- Work to complete
From the listing below, rewrite only the lines starting with the line that contains "Task: Mark the word Seascape" and going on through the line that contains "Action: [58, 273]", requests included. Multiply each answer coordinate by 0.2 and round it to a whole number, with halves rounded up.

- Input for this task
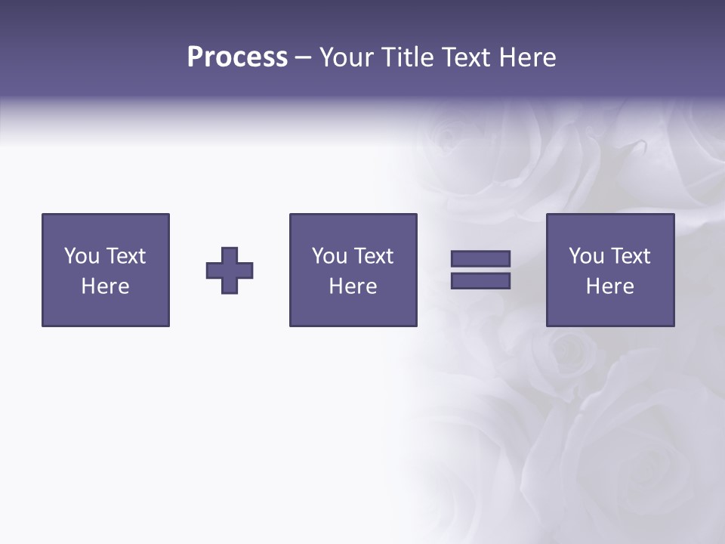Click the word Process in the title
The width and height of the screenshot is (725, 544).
237,57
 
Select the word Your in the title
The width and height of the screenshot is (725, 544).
347,57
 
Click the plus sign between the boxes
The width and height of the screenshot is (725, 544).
230,270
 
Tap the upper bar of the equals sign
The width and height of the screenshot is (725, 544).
480,258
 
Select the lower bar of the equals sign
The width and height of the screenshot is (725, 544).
480,280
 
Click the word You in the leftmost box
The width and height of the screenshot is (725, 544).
82,256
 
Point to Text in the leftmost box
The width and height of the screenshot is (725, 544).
125,256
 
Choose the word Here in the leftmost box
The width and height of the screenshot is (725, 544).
105,286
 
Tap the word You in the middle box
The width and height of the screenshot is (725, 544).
329,256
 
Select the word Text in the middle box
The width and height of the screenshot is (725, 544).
373,256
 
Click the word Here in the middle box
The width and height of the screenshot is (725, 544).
353,286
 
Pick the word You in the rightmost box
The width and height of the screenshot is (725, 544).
586,256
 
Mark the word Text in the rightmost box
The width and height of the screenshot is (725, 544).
630,256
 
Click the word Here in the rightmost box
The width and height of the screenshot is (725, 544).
609,286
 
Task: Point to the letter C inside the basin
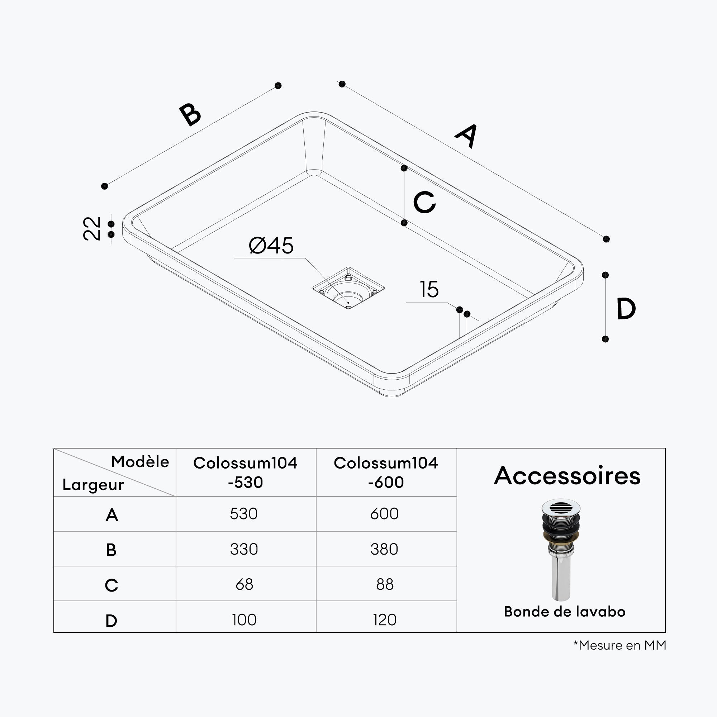[424, 202]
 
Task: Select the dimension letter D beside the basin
[626, 308]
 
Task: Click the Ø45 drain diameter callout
[271, 245]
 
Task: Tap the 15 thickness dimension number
[429, 289]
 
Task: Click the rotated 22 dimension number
[92, 229]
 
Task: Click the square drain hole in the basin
[348, 288]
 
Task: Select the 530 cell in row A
[244, 514]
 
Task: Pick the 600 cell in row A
[384, 514]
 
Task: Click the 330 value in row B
[244, 549]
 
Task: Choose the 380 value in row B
[384, 549]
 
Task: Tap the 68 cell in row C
[244, 584]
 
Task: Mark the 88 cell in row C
[385, 584]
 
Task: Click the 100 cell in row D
[244, 620]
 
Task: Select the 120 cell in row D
[385, 620]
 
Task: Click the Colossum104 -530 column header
[245, 473]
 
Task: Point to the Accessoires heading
[567, 476]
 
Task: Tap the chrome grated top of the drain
[561, 507]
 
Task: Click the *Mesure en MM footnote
[619, 645]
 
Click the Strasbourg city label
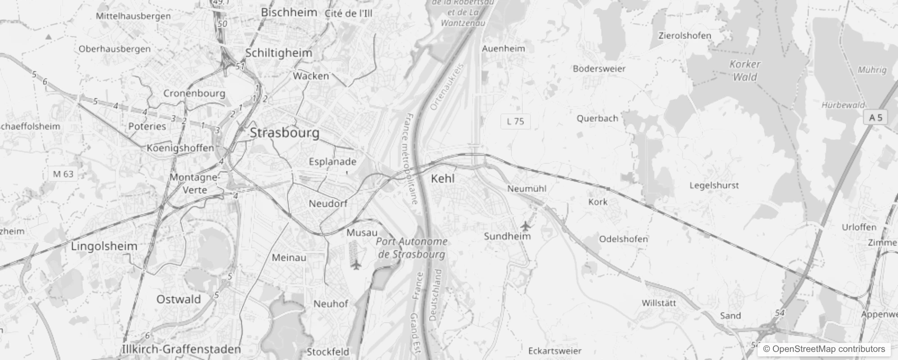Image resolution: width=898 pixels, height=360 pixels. coord(285,133)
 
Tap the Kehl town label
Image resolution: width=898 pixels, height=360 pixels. coord(443,179)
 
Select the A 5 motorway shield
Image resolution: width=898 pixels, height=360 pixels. coord(876,118)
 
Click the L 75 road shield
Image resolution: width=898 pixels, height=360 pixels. coord(515,121)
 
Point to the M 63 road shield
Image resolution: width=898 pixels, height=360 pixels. coord(63,174)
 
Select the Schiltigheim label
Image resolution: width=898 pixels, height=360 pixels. coord(278,53)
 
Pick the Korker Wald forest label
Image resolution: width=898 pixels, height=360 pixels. coord(745,71)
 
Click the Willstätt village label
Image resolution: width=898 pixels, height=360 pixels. coord(659,303)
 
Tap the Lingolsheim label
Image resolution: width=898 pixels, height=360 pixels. coord(104,246)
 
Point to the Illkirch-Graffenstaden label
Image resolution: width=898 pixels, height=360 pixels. coord(181,349)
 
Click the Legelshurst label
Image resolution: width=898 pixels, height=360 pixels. coord(714,185)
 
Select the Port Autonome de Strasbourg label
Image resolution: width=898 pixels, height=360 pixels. coord(412,248)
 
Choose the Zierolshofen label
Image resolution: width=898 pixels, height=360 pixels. coord(684,36)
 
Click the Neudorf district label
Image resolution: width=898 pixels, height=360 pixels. coord(328,204)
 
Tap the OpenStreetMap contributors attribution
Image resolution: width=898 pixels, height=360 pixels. coord(824,349)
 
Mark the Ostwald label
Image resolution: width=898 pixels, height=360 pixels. coord(179,299)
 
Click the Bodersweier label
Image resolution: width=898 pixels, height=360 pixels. coord(599,69)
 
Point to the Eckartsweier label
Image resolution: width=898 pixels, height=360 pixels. coord(554,351)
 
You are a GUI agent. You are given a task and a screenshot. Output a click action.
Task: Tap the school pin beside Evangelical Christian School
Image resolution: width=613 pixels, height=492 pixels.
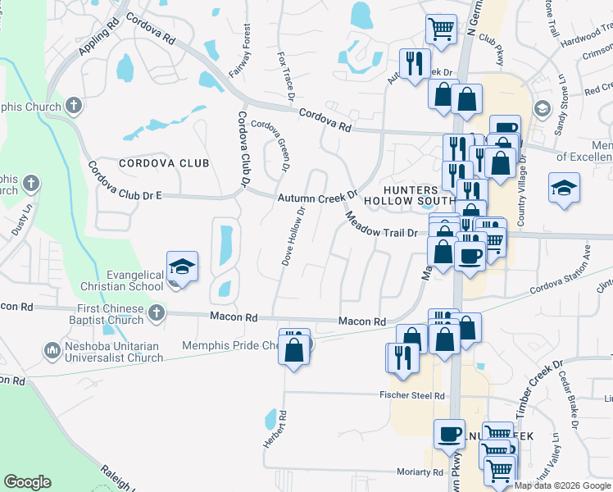coord(182,267)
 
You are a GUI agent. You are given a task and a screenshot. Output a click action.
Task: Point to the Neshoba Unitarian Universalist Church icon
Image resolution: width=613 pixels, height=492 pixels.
coord(52,351)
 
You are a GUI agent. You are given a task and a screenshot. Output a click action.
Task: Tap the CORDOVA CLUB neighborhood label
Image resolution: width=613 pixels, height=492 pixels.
coord(164,163)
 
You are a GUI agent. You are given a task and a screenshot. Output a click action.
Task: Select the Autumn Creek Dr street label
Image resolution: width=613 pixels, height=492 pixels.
coord(317,198)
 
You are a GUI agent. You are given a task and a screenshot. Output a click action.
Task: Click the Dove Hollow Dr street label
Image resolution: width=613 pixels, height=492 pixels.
coord(294,236)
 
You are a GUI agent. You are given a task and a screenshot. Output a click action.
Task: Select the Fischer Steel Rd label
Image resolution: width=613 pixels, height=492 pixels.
coord(411,396)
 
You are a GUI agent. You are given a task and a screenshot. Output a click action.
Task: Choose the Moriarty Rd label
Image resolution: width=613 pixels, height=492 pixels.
coord(420,472)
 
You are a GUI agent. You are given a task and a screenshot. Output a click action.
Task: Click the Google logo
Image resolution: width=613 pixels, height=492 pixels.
coord(28,482)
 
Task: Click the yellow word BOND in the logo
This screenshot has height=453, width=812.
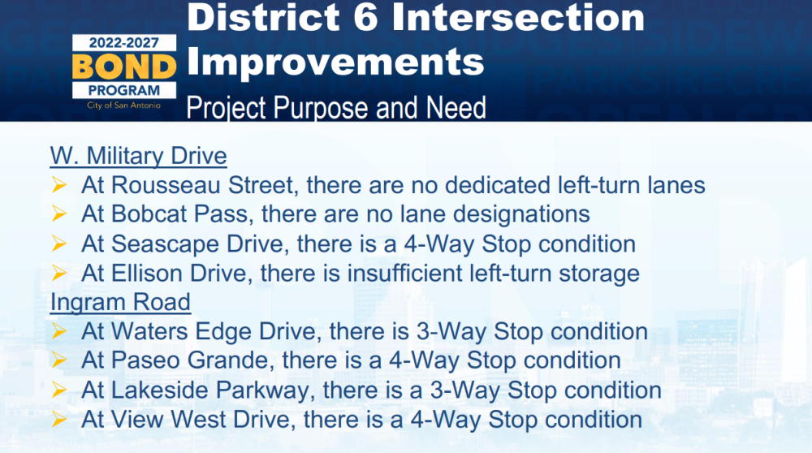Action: [124, 67]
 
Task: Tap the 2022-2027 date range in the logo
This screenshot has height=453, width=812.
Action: [123, 43]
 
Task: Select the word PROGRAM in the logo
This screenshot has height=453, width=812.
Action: [124, 90]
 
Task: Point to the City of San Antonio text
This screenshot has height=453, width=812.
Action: [123, 105]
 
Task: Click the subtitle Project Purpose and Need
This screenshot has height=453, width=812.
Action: [336, 108]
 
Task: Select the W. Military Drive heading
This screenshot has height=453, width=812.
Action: [138, 156]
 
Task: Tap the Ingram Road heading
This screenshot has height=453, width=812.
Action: [120, 302]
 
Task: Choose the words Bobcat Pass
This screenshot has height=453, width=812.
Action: [179, 214]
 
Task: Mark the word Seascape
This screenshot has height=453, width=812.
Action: [165, 244]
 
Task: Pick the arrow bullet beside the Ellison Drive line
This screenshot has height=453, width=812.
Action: [58, 273]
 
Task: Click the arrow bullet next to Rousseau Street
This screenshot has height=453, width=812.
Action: [58, 185]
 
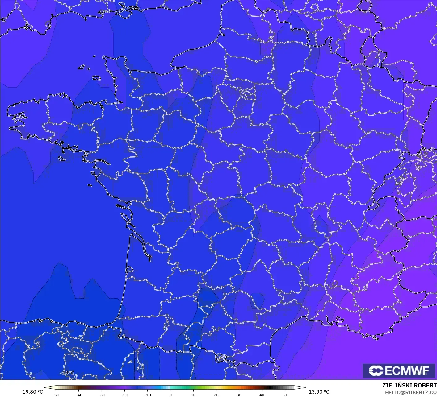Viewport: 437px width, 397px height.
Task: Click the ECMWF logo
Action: click(399, 370)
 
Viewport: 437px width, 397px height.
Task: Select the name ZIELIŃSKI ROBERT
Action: click(409, 385)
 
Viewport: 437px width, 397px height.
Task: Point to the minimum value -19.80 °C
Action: click(32, 392)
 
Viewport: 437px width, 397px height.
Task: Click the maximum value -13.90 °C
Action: click(318, 392)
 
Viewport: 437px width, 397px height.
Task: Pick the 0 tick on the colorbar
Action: click(170, 395)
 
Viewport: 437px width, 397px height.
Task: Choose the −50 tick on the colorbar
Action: click(56, 395)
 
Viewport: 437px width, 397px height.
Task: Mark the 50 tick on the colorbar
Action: click(284, 395)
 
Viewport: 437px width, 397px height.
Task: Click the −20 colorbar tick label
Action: click(124, 395)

- Reply to the task
Task: Mark the word Seascape
This screenshot has height=453, width=812.
Action: [33, 49]
 
Task: Pick the arrow bullet beside the Ellison Drive line
This screenshot has height=453, width=812.
Action: [12, 55]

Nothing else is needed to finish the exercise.